Investigation Finds Many Patients May Have Been Denied Inquests


Oliver Wicks, Press Officer | 0114 274 4649

Leading lawyers at Irwin Mitchell are deeply concerned by a ‘worrying’ investigation that claims hundreds of patients who died while detained under the Mental Health Act may have been denied inquests.

The law firm works closely with many families who’ve lost a loved one due to mental health problems and believe that, however difficult it may be, understanding why and how a death occurred is the key to preventing further tragedies in the future. 

Data supplied to the Independent Advisory Panel on Deaths in Custody show 1,115 deaths of people detained under the Mental Health Act between 2011 and 2014.

However, Official Ministry of Justice figures analysed by the Health Service Journal show that just 373 deaths were reported to coroners in England and Wales during that period.

If the data is accurate then this means 742 people died without there being any subsequent investigation into their death.

Health watchdogs are currently examining NHS investigations into the deaths of patients, amid concern that the deaths of those with learning disabilities have not been reviewed properly.

Tom Fletcher, an expert medical negligence lawyer at Irwin Mitchell is deeply concerned by the findings of the investigation.

We can help you to claim compensation for clinical negligence if a serious injury or fatality has occurred as a result of inadequate supervision and care. See our Mental Health Negligence Compensation page for more information.

Expert Opinion
“It’s worrying to see these findings and to have to consider the very real prospect that hundreds of mental health deaths have not been properly investigated.

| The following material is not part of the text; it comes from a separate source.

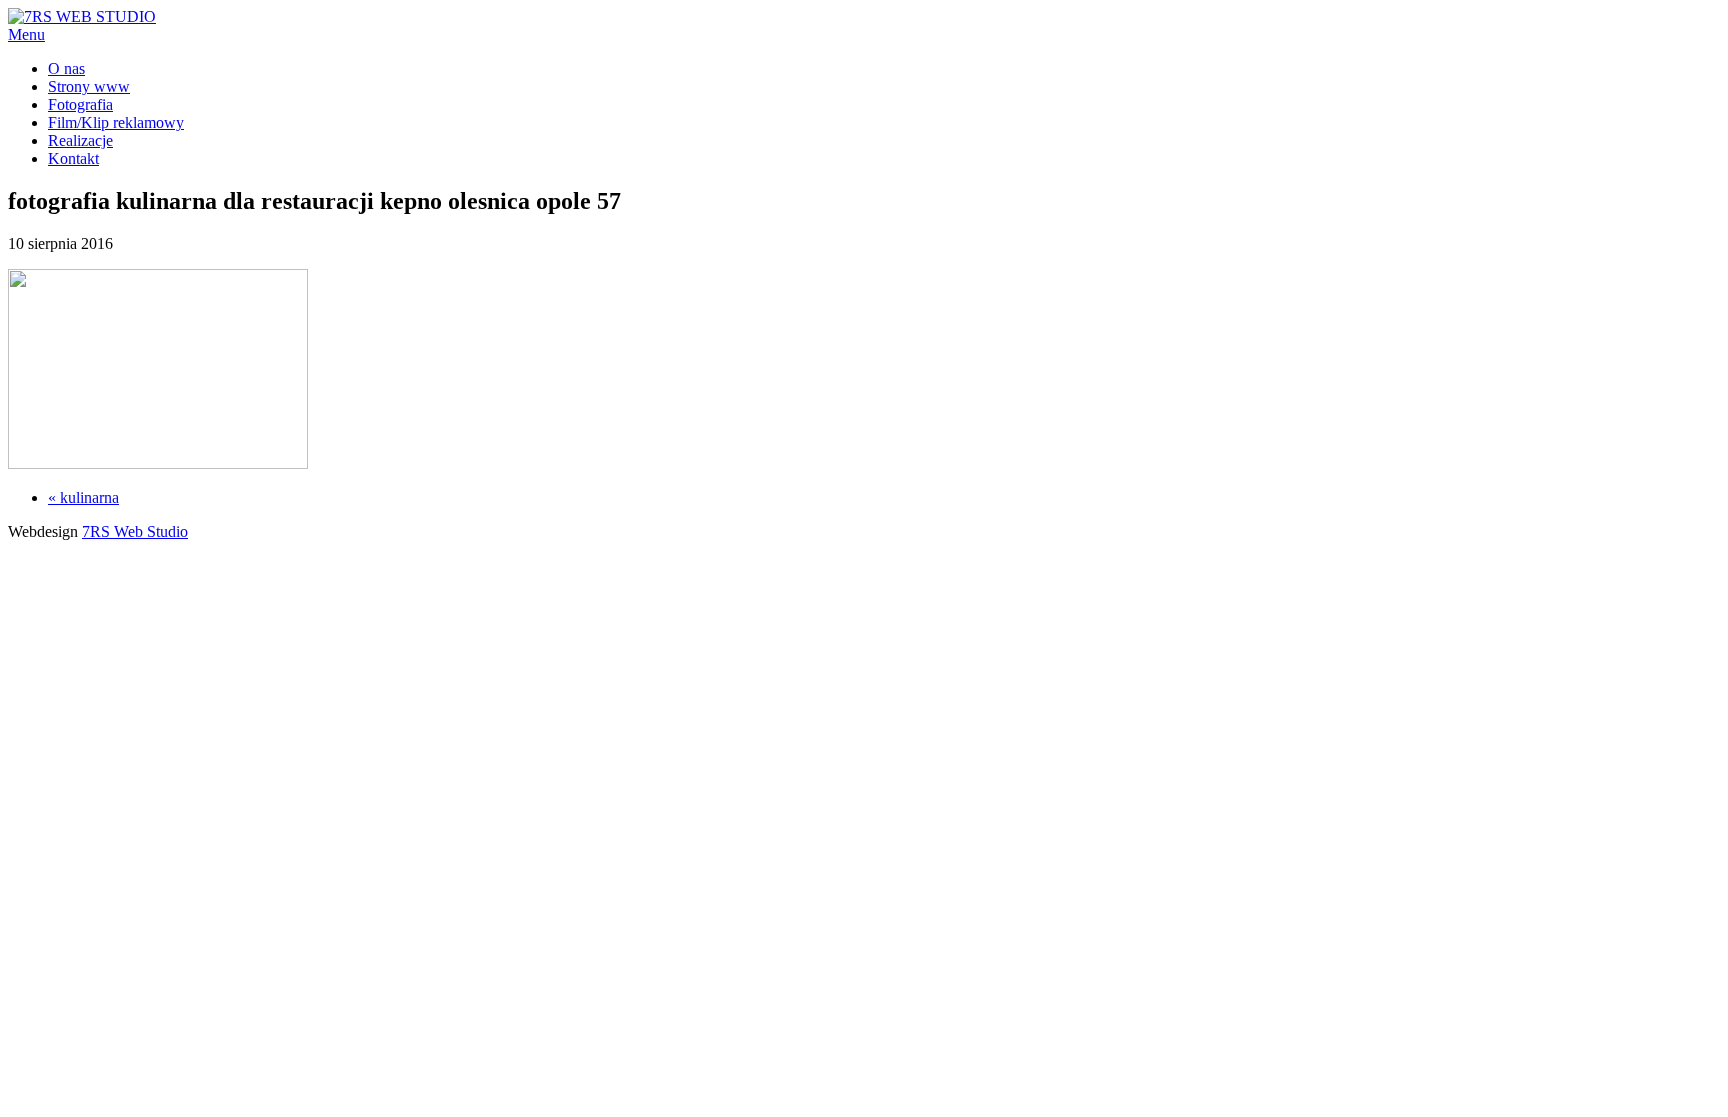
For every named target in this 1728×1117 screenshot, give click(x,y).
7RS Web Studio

“Through the job we do supporting families and survivors of mental health problems and charities that work to prevent tragedies, it is clear how important it is to understand what happened and to learn from it.

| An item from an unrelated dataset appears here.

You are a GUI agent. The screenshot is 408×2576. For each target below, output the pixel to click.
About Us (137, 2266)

“There have been high-profile cases in recent years in which people in care and their families have been failed by the mental health service, often leading to severe injuries and in many cases, tragic fatalities.

“Whilst we welcome the on-going review into this by the Care Quality Commission, today’s reports raises serious questions as to whether vital inquests into deaths are not taking place and that is unacceptable.

“Not only do families deserve closure after the death of a loved one, it’s vital to understand exactly what happened to ensure that nothing could have been done to prevent a tragedy taking place and to try stop it reoccurring in the future.

“The appropriate resources and standards must be in place across the NHS to ensure that anyone who dies whilst being detained under the Mental Health Act is reported to a coroner, so a thorough investigation can then take place.”